— MATERIAL SUPPLIED —
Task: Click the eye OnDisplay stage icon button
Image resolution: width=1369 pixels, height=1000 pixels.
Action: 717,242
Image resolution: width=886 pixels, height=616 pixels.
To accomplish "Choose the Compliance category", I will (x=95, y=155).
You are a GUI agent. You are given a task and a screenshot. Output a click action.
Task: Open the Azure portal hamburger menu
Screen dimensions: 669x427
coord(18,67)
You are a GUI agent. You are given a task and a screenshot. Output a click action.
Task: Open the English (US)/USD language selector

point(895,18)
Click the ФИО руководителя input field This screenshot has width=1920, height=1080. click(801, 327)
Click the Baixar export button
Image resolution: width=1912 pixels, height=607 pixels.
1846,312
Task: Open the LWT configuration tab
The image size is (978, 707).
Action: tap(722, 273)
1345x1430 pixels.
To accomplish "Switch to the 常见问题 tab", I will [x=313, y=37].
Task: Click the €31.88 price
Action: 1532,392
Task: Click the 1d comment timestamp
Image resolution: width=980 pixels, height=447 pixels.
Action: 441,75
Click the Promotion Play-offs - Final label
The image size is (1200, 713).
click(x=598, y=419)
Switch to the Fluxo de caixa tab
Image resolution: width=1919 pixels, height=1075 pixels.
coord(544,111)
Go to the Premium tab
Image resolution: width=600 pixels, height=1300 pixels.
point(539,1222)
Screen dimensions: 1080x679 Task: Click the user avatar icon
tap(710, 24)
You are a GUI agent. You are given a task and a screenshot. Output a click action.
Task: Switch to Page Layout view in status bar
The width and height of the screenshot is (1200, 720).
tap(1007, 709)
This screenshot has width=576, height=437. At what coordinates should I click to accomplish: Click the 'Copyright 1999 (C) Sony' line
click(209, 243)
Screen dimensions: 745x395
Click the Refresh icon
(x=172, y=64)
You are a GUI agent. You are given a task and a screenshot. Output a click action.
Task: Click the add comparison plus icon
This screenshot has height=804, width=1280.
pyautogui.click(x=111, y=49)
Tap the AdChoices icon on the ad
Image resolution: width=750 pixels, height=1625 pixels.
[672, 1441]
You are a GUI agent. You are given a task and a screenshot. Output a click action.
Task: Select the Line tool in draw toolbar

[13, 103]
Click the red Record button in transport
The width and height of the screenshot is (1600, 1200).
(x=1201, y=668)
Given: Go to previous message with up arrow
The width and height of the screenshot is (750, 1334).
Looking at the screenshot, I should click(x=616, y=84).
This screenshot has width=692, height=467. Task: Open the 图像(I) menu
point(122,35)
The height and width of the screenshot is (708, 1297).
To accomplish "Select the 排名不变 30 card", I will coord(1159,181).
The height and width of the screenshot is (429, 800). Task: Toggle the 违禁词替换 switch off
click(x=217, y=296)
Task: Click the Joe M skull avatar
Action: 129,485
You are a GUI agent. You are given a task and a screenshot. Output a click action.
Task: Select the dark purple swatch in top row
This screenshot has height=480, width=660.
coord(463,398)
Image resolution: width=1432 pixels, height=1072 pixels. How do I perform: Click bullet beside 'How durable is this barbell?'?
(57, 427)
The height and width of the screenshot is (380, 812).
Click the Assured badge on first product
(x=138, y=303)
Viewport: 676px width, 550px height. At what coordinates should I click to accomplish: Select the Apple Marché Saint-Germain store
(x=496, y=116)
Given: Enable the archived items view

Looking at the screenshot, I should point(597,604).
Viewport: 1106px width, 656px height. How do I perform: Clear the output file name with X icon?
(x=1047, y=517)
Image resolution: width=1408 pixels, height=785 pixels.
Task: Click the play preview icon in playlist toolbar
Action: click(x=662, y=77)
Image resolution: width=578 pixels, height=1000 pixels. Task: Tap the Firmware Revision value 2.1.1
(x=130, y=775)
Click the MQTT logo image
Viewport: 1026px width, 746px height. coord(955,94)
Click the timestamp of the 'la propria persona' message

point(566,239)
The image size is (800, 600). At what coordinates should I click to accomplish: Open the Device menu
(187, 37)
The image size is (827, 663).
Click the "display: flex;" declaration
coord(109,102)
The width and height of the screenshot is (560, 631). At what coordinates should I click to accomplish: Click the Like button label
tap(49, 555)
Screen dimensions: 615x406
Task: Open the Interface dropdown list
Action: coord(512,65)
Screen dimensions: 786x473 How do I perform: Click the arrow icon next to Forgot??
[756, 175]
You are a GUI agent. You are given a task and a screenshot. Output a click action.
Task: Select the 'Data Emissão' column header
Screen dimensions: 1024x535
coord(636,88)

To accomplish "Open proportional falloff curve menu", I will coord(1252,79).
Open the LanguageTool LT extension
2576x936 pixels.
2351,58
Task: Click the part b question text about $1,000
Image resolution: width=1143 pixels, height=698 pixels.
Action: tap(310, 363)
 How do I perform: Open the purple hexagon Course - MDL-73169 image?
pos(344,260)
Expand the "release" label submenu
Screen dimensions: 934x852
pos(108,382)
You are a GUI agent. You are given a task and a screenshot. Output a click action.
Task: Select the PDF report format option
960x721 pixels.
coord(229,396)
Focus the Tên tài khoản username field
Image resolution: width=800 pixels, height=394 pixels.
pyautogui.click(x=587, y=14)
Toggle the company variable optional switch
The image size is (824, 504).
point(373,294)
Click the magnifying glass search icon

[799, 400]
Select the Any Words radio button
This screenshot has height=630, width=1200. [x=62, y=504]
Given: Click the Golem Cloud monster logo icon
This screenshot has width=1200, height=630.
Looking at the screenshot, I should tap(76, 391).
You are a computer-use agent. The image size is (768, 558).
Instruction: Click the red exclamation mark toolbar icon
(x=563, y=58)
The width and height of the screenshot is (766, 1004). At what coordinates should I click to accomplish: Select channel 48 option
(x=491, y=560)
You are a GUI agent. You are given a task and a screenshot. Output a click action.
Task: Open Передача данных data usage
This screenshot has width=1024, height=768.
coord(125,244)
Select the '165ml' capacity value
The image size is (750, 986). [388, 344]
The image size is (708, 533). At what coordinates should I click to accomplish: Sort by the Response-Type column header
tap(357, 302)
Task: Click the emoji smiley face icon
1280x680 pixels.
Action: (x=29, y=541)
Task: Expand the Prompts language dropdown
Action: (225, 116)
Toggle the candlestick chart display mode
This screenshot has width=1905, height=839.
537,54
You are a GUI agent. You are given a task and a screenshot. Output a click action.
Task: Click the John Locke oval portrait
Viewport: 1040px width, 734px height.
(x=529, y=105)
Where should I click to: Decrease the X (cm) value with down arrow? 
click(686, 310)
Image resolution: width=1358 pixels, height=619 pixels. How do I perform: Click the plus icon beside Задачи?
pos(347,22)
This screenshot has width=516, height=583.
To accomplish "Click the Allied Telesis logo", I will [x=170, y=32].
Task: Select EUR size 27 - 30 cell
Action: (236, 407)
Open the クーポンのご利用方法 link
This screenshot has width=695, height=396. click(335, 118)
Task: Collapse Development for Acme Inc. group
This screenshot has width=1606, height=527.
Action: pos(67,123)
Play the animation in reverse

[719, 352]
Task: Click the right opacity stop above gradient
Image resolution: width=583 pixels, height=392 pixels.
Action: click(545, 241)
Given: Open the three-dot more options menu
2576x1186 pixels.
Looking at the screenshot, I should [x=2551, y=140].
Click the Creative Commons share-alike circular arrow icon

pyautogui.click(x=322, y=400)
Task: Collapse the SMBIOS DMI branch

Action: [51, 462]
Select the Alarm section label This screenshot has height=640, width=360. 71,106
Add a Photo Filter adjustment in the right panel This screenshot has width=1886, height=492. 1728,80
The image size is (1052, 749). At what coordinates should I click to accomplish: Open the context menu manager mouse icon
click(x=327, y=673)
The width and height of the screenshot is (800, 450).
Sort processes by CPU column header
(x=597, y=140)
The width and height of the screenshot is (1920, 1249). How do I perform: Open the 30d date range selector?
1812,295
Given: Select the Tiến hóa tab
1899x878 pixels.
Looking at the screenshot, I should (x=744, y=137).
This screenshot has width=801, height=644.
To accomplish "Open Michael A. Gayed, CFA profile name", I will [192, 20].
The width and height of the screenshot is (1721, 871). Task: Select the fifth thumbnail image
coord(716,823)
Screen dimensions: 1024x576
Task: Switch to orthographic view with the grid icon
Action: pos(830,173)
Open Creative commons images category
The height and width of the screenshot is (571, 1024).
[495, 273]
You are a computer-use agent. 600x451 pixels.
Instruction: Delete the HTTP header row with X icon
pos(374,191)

— WORK ORDER —
Restate exactly each line of the data from the one bearing "The width and height of the screenshot is (1920, 1249)." to the end, and add nothing.

— OUTPUT OF THE EXERCISE —
The width and height of the screenshot is (1920, 1249). How do I perform: Open the 30d date range selector?
1812,295
Given: Select the Tiến hóa tab
1899x878 pixels.
Looking at the screenshot, I should (x=744, y=137).
This screenshot has width=801, height=644.
To accomplish "Open Michael A. Gayed, CFA profile name", I will [192, 20].
The width and height of the screenshot is (1721, 871). Task: Select the fifth thumbnail image
coord(716,823)
Screen dimensions: 1024x576
Task: Switch to orthographic view with the grid icon
Action: pos(830,173)
Open Creative commons images category
The height and width of the screenshot is (571, 1024).
[495, 273]
You are a computer-use agent. 600x451 pixels.
Instruction: Delete the HTTP header row with X icon
pos(374,191)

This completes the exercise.